Work instruction - Starting at the first line of the data below, retype every line up to and including the one containing "Given: Click the English translation sentence".

[Stored records]
= = = = =

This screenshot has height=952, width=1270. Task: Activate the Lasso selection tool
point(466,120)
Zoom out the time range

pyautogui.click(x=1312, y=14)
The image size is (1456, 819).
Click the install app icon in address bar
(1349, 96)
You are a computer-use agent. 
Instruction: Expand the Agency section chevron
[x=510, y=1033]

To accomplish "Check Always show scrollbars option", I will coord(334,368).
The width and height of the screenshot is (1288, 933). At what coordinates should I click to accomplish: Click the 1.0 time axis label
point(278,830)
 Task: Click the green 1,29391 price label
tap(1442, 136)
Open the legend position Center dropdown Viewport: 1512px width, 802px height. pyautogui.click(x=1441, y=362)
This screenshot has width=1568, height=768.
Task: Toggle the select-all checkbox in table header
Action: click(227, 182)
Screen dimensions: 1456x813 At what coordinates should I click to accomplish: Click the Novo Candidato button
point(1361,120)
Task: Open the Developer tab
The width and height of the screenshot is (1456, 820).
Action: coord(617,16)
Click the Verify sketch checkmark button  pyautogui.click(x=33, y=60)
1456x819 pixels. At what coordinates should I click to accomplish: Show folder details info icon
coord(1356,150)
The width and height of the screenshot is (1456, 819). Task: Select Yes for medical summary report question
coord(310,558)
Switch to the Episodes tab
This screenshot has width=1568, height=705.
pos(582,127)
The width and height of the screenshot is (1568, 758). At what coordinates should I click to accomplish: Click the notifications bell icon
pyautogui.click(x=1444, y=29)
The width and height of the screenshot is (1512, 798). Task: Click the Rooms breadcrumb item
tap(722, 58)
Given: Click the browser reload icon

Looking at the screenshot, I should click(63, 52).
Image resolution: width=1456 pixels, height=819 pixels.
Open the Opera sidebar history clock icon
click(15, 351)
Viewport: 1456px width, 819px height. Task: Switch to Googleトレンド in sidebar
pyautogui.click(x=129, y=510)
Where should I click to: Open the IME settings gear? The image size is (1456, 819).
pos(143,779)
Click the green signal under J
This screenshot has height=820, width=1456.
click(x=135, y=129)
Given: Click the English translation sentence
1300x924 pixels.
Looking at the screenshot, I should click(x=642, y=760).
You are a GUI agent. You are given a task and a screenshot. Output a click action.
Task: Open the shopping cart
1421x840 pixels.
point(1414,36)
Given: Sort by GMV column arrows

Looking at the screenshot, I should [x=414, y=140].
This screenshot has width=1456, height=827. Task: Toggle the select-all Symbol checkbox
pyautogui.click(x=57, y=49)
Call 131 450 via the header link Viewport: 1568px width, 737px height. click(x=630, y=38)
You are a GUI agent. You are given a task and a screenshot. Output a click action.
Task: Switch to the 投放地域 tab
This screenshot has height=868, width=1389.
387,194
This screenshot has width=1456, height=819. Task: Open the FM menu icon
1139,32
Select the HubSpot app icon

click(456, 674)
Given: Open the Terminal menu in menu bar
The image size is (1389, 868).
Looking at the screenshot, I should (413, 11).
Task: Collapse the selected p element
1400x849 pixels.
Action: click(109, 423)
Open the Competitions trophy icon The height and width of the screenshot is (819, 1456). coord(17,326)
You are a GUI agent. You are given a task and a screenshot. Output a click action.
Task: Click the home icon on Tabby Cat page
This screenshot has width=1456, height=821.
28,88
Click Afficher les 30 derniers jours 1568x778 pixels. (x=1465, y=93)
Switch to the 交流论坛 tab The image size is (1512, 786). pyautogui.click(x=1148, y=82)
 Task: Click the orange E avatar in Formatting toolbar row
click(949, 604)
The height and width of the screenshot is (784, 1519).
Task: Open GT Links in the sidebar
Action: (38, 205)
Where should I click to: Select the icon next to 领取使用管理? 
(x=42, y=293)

= = = = =

Output of the exercise -
This screenshot has height=952, width=1270. Task: Activate the Lasso selection tool
point(466,120)
Zoom out the time range

pyautogui.click(x=1312, y=14)
The image size is (1456, 819).
Click the install app icon in address bar
(1349, 96)
You are a computer-use agent. 
Instruction: Expand the Agency section chevron
[x=510, y=1033]

To accomplish "Check Always show scrollbars option", I will coord(334,368).
The width and height of the screenshot is (1288, 933). At what coordinates should I click to accomplish: Click the 1.0 time axis label
point(278,830)
 Task: Click the green 1,29391 price label
tap(1442, 136)
Open the legend position Center dropdown Viewport: 1512px width, 802px height. pyautogui.click(x=1441, y=362)
This screenshot has width=1568, height=768.
Task: Toggle the select-all checkbox in table header
Action: click(227, 182)
Screen dimensions: 1456x813 At what coordinates should I click to accomplish: Click the Novo Candidato button
point(1361,120)
Task: Open the Developer tab
The width and height of the screenshot is (1456, 820).
Action: coord(617,16)
Click the Verify sketch checkmark button  pyautogui.click(x=33, y=60)
1456x819 pixels. At what coordinates should I click to accomplish: Show folder details info icon
coord(1356,150)
The width and height of the screenshot is (1456, 819). Task: Select Yes for medical summary report question
coord(310,558)
Switch to the Episodes tab
This screenshot has width=1568, height=705.
pos(582,127)
The width and height of the screenshot is (1568, 758). At what coordinates should I click to accomplish: Click the notifications bell icon
pyautogui.click(x=1444, y=29)
The width and height of the screenshot is (1512, 798). Task: Click the Rooms breadcrumb item
tap(722, 58)
Given: Click the browser reload icon

Looking at the screenshot, I should click(63, 52).
Image resolution: width=1456 pixels, height=819 pixels.
Open the Opera sidebar history clock icon
click(15, 351)
Viewport: 1456px width, 819px height. Task: Switch to Googleトレンド in sidebar
pyautogui.click(x=129, y=510)
Where should I click to: Open the IME settings gear? The image size is (1456, 819).
pos(143,779)
Click the green signal under J
This screenshot has height=820, width=1456.
click(x=135, y=129)
Given: Click the English translation sentence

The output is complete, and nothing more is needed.